▶ Document passage
*****

Art & Culture


It's a shame when someone has an excellent idea but fails to manage to make a good film out of the resulting subject, especially with such a good cast in tow. It could have been so much better.
I think we can assume that if the Carry On team had heard about the invention of the vibrator by Victorian doctors, and had had the nerve to make a film on the subject, they would have done so. It's a pity, then, that a 21st century film starring such terrific actors as Maggie Gyllenhaal and Jonathan Pryce should feel like a latterday relation of a Carry On film. I sense that the director lost his nerve and decided that slapstick was the way to go, when a touch more subtlety might have paid better dividends.

*****

▶ Supplied material
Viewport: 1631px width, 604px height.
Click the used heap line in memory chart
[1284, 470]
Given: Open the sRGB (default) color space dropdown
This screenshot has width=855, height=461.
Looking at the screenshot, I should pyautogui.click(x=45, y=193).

*****

▶ Your objective
In the film review, which two actors are named as starring in the film?

▶ Response to the task
Maggie Gyllenhaal and Jonathan Pryce.